#### Exercise brief:
Can you render every line of the items below as a numbered list, leaving out any blank lines?

-- START Information shown --

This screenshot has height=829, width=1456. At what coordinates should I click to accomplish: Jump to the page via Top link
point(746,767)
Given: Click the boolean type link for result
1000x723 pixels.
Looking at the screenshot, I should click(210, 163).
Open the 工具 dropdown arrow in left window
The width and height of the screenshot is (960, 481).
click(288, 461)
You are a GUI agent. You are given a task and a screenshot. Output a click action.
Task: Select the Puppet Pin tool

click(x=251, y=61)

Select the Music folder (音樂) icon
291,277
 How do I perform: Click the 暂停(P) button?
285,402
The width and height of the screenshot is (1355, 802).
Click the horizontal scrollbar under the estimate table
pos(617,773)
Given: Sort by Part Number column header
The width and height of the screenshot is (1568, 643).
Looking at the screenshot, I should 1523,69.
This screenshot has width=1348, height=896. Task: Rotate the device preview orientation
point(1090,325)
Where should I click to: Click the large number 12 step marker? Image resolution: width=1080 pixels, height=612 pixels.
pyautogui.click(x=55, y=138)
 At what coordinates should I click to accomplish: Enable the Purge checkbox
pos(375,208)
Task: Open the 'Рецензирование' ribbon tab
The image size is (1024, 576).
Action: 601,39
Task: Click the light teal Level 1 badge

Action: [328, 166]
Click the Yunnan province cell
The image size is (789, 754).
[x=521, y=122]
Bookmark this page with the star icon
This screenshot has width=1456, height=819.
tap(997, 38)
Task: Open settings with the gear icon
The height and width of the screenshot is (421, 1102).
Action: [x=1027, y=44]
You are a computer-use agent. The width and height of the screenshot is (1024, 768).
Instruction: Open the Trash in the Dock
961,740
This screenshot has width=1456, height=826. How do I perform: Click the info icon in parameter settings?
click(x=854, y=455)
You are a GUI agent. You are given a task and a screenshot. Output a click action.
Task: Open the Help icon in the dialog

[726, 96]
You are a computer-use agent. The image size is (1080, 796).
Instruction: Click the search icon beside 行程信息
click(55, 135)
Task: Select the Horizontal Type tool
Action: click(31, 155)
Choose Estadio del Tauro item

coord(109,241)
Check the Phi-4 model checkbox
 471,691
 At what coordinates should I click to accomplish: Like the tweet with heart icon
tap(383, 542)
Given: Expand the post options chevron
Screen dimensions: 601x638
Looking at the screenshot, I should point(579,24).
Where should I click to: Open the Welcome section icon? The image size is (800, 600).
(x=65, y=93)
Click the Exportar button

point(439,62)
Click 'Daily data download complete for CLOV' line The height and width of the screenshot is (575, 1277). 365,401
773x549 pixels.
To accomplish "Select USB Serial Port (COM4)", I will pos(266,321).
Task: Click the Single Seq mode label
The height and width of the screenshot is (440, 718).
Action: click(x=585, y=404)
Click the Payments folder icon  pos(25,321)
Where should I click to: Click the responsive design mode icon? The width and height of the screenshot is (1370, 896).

-- END Information shown --

#### Full output:
1. This screenshot has height=829, width=1456. At what coordinates should I click to accomplish: Jump to the page via Top link
2. point(746,767)
3. Given: Click the boolean type link for result
4. 1000x723 pixels.
5. Looking at the screenshot, I should click(210, 163).
6. Open the 工具 dropdown arrow in left window
7. The width and height of the screenshot is (960, 481).
8. click(288, 461)
9. You are a GUI agent. You are given a task and a screenshot. Output a click action.
10. Task: Select the Puppet Pin tool
11. click(x=251, y=61)
12. Select the Music folder (音樂) icon
13. 291,277
14.  How do I perform: Click the 暂停(P) button?
15. 285,402
16. The width and height of the screenshot is (1355, 802).
17. Click the horizontal scrollbar under the estimate table
18. pos(617,773)
19. Given: Sort by Part Number column header
20. The width and height of the screenshot is (1568, 643).
21. Looking at the screenshot, I should 1523,69.
22. This screenshot has width=1348, height=896. Task: Rotate the device preview orientation
23. point(1090,325)
24. Where should I click to: Click the large number 12 step marker? Image resolution: width=1080 pixels, height=612 pixels.
25. pyautogui.click(x=55, y=138)
26.  At what coordinates should I click to accomplish: Enable the Purge checkbox
27. pos(375,208)
28. Task: Open the 'Рецензирование' ribbon tab
29. The image size is (1024, 576).
30. Action: 601,39
31. Task: Click the light teal Level 1 badge
32. Action: [328, 166]
33. Click the Yunnan province cell
34. The image size is (789, 754).
35. [x=521, y=122]
36. Bookmark this page with the star icon
37. This screenshot has width=1456, height=819.
38. tap(997, 38)
39. Task: Open settings with the gear icon
40. The height and width of the screenshot is (421, 1102).
41. Action: [x=1027, y=44]
42. You are a computer-use agent. The width and height of the screenshot is (1024, 768).
43. Instruction: Open the Trash in the Dock
44. 961,740
45. This screenshot has width=1456, height=826. How do I perform: Click the info icon in parameter settings?
46. click(x=854, y=455)
47. You are a GUI agent. You are given a task and a screenshot. Output a click action.
48. Task: Open the Help icon in the dialog
49. [726, 96]
50. You are a computer-use agent. The image size is (1080, 796).
51. Instruction: Click the search icon beside 行程信息
52. click(55, 135)
53. Task: Select the Horizontal Type tool
54. Action: click(31, 155)
55. Choose Estadio del Tauro item
56. coord(109,241)
57. Check the Phi-4 model checkbox
58.  471,691
59.  At what coordinates should I click to accomplish: Like the tweet with heart icon
60. tap(383, 542)
61. Given: Expand the post options chevron
62. Screen dimensions: 601x638
63. Looking at the screenshot, I should point(579,24).
64. Where should I click to: Open the Welcome section icon? The image size is (800, 600).
65. (x=65, y=93)
66. Click the Exportar button
67. point(439,62)
68. Click 'Daily data download complete for CLOV' line The height and width of the screenshot is (575, 1277). 365,401
69. 773x549 pixels.
70. To accomplish "Select USB Serial Port (COM4)", I will pos(266,321).
71. Task: Click the Single Seq mode label
72. The height and width of the screenshot is (440, 718).
73. Action: click(x=585, y=404)
74. Click the Payments folder icon  pos(25,321)
75. Where should I click to: Click the responsive design mode icon? The width and height of the screenshot is (1370, 896).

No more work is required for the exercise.